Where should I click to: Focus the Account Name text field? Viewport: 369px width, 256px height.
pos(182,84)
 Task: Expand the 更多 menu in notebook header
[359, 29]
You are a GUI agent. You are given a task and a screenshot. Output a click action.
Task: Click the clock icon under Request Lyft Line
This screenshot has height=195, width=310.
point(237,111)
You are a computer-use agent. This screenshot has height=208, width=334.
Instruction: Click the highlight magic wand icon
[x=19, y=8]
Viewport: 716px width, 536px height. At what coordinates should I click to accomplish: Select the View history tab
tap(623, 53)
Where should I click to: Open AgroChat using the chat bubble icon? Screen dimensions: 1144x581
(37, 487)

...

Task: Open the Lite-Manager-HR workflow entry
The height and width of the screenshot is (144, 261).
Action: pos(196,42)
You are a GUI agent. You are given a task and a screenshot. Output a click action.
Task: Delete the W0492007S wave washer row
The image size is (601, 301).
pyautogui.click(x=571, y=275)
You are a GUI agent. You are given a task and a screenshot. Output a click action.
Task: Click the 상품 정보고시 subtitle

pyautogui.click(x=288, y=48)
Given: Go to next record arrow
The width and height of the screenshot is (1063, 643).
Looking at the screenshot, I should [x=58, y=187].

ACTIVITY: Would you quote everything above from the line containing "Where should I click to: Focus" down to the line containing "Task: Click the clock"? Include both of those lines and nothing else.

RESULT FOR THIS EXERCISE:
Where should I click to: Focus the Account Name text field? Viewport: 369px width, 256px height.
pos(182,84)
 Task: Expand the 更多 menu in notebook header
[359, 29]
You are a GUI agent. You are given a task and a screenshot. Output a click action.
Task: Click the clock icon under Request Lyft Line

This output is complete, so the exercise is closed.